**WHAT YOU SHOULD DO:** How many lines in the entries below include the word "agent"? Respond with the number only.

**SUPPLIED MATERIAL:**
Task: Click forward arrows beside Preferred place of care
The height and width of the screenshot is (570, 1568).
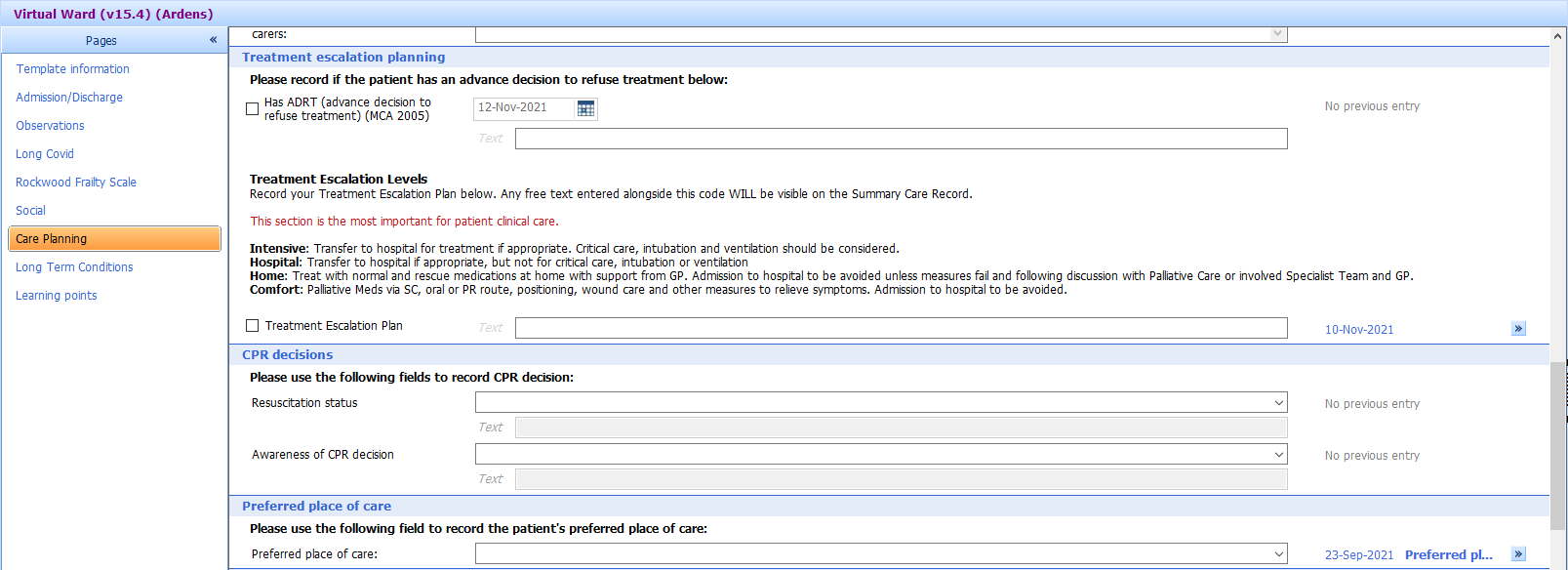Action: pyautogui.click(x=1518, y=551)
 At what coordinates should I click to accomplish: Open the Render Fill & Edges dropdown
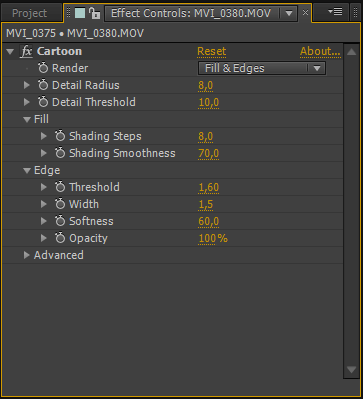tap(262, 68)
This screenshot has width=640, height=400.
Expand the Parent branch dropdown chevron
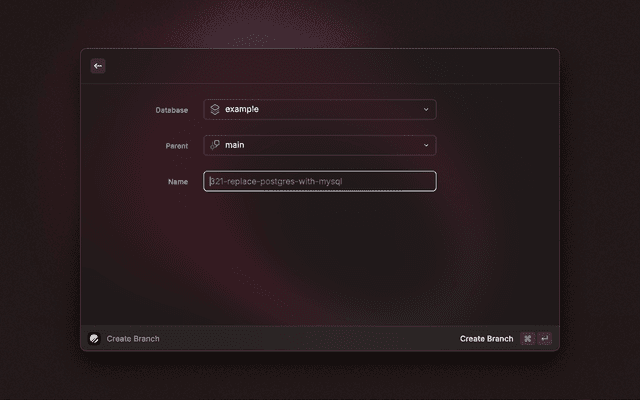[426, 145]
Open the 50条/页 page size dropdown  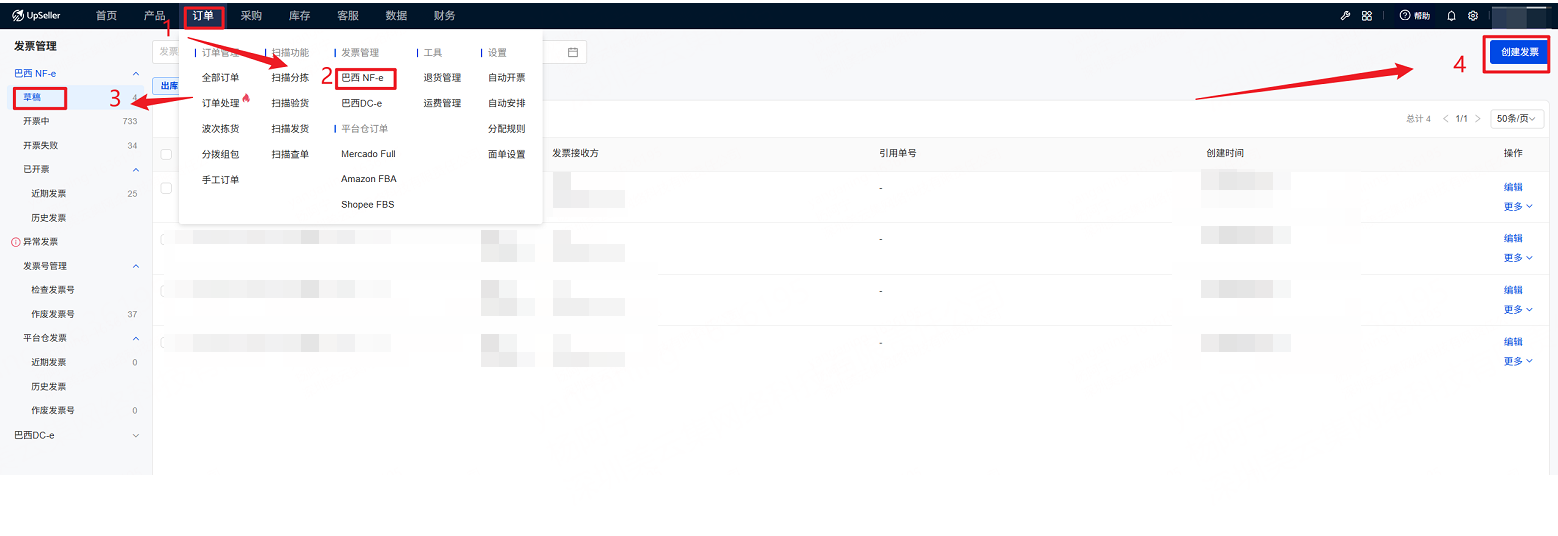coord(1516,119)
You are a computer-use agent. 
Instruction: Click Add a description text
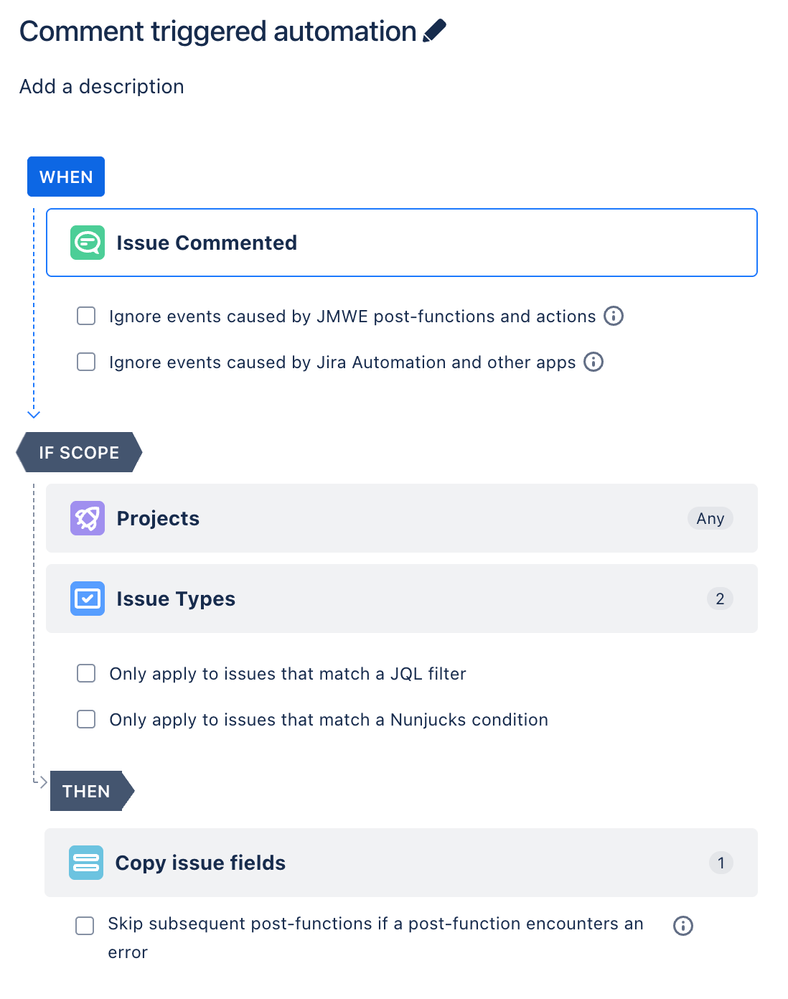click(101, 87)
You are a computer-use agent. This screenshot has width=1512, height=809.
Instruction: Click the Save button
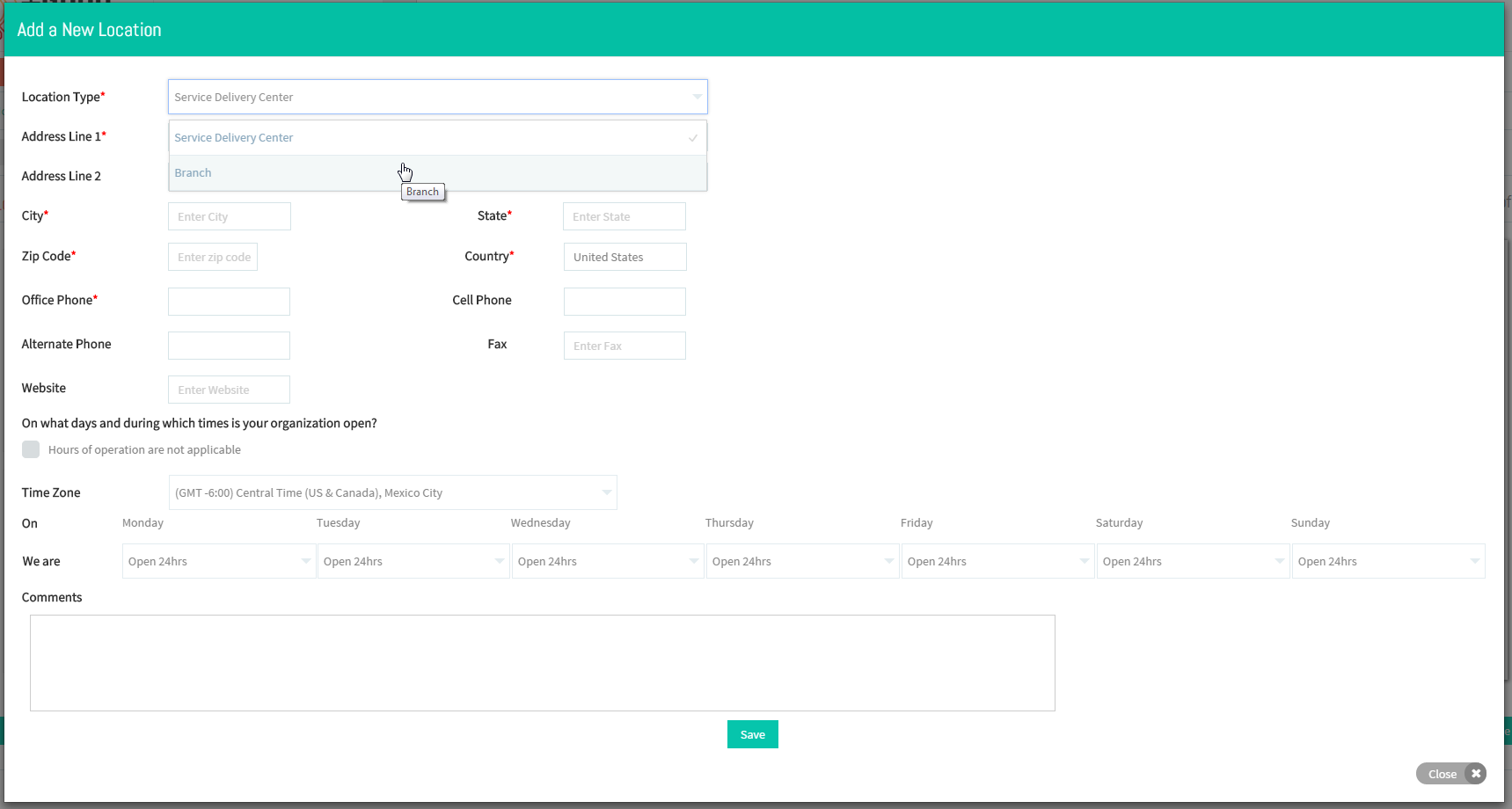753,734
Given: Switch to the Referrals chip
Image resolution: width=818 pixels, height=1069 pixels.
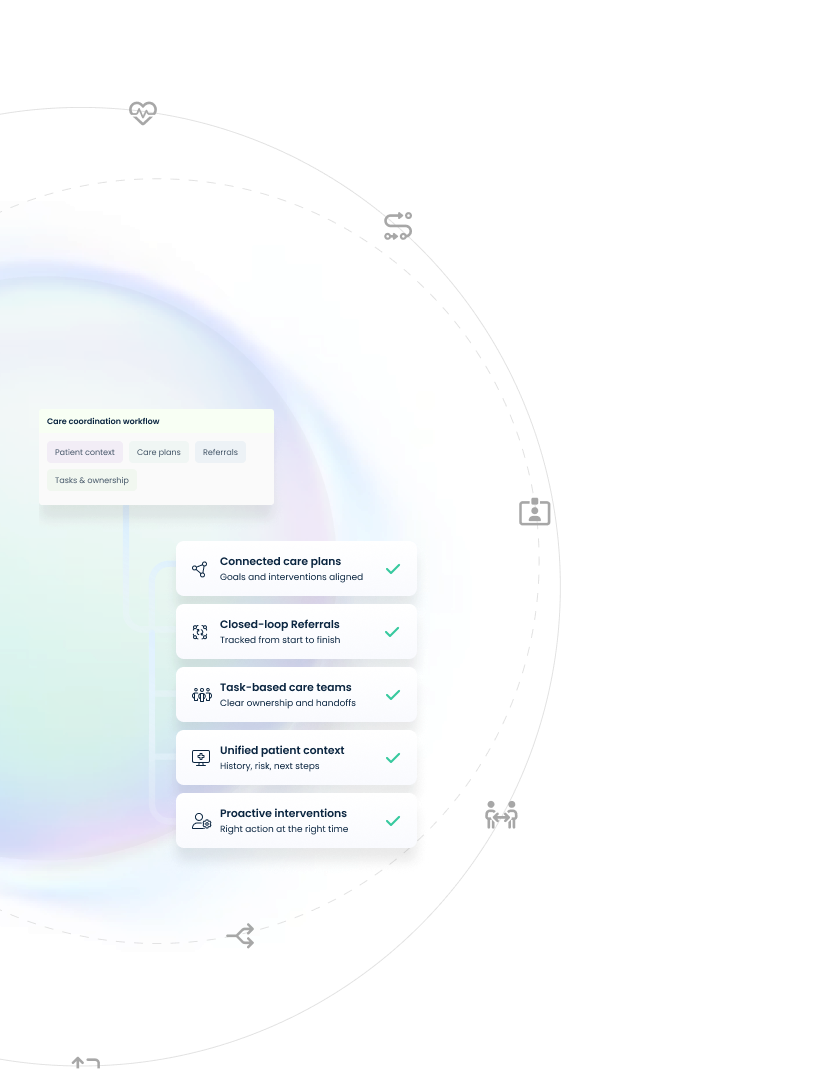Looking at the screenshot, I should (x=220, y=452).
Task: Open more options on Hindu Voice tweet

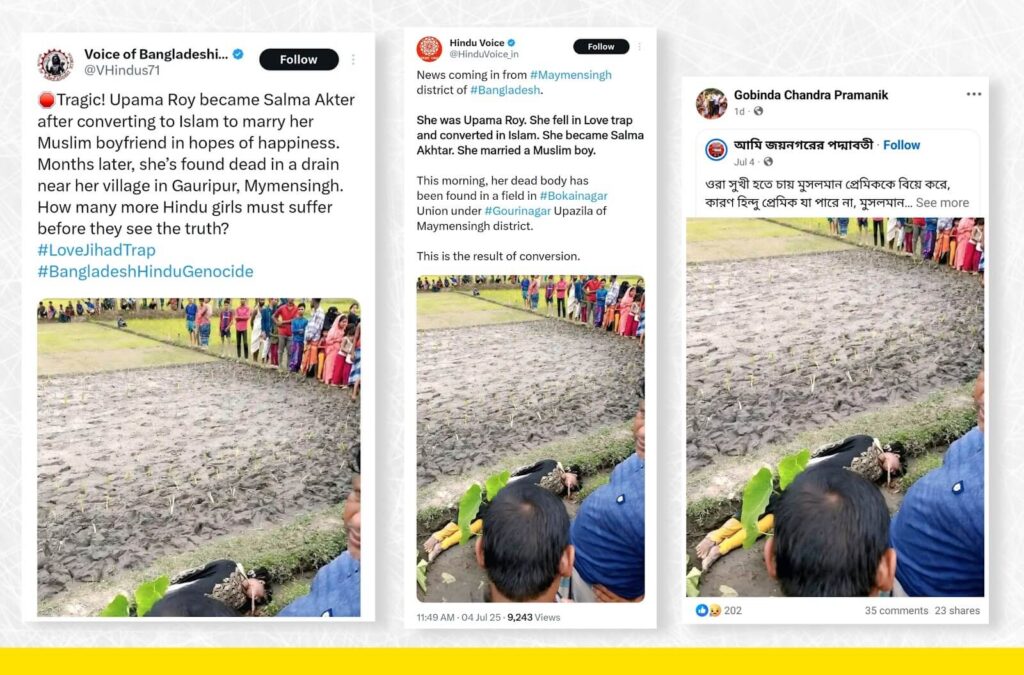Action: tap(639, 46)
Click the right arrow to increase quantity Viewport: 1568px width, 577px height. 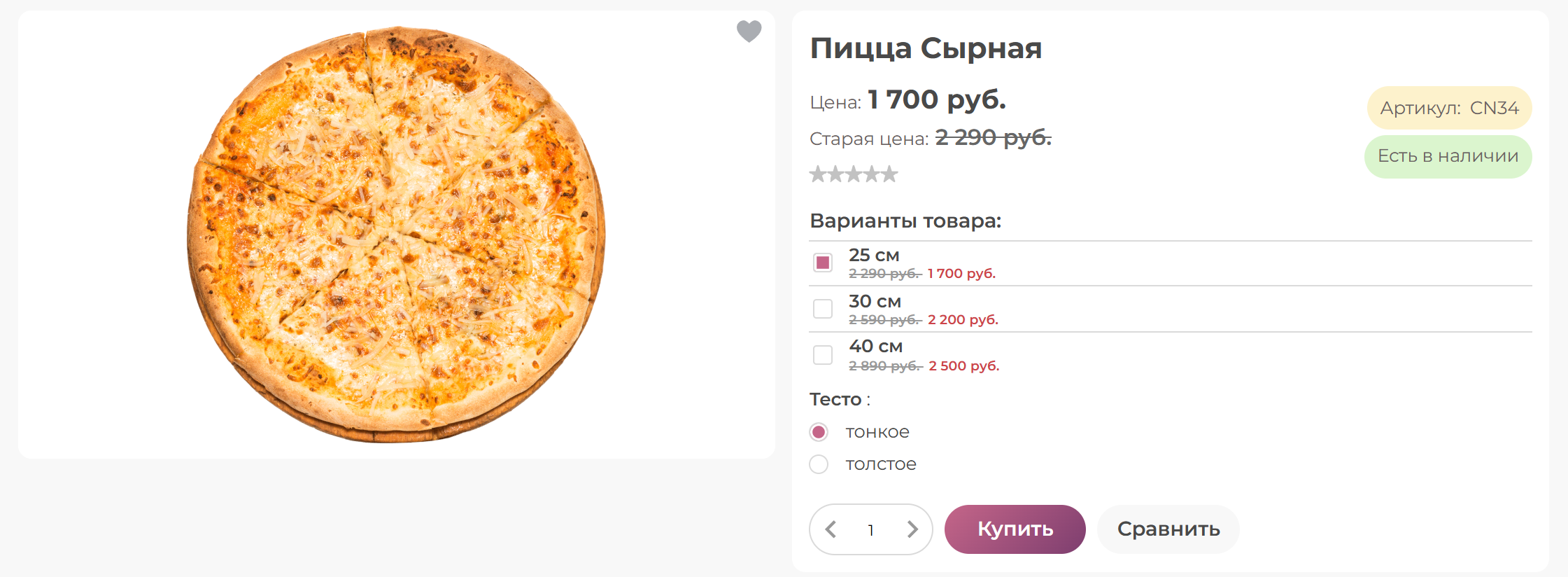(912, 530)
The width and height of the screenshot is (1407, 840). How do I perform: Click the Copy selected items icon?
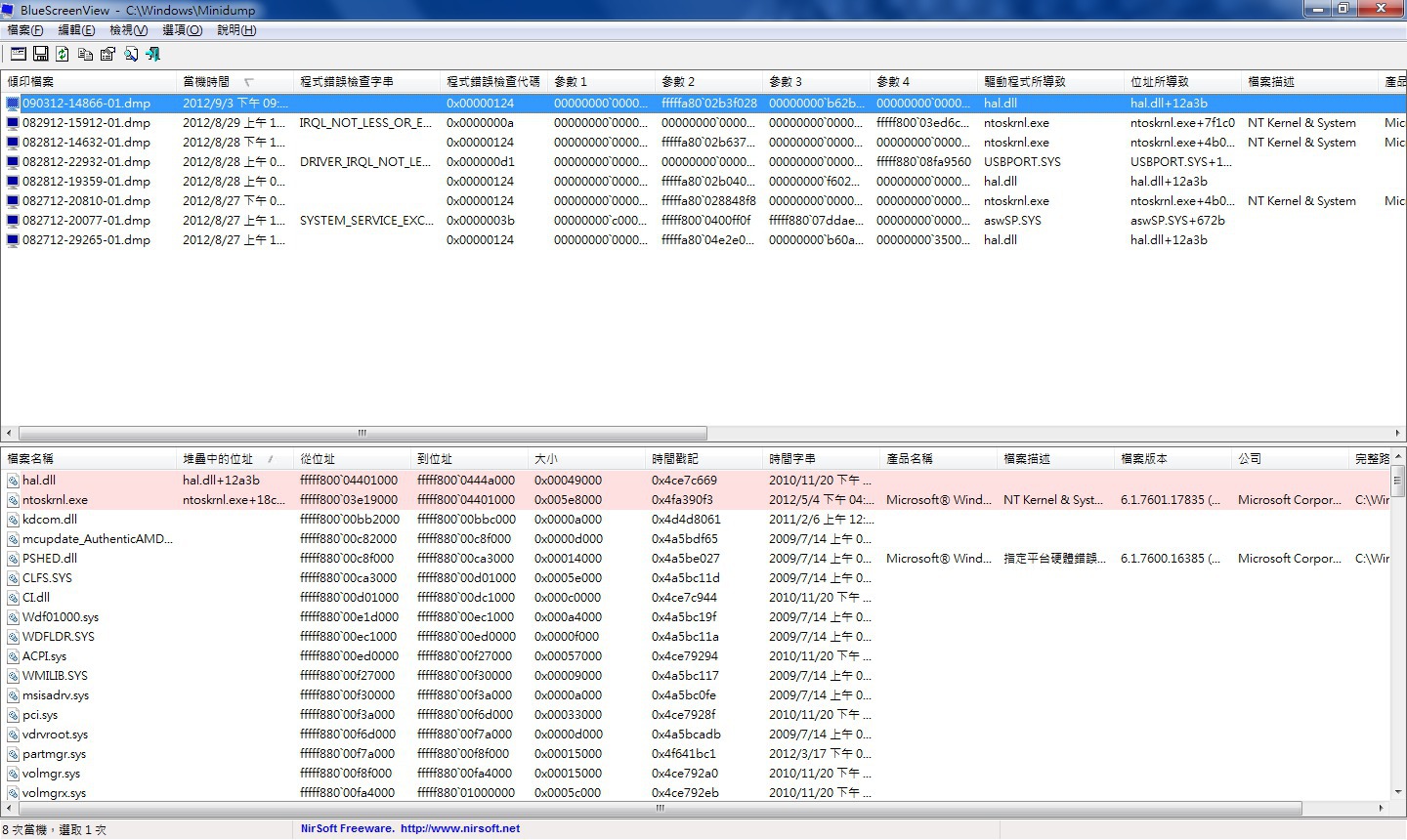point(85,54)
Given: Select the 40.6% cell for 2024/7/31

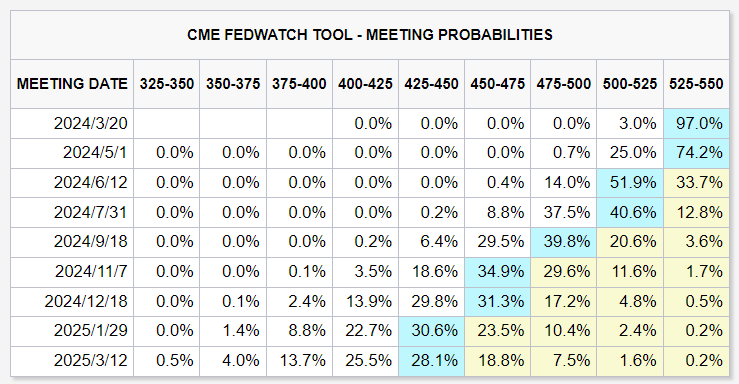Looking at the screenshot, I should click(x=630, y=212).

**ANSWER AREA:** 2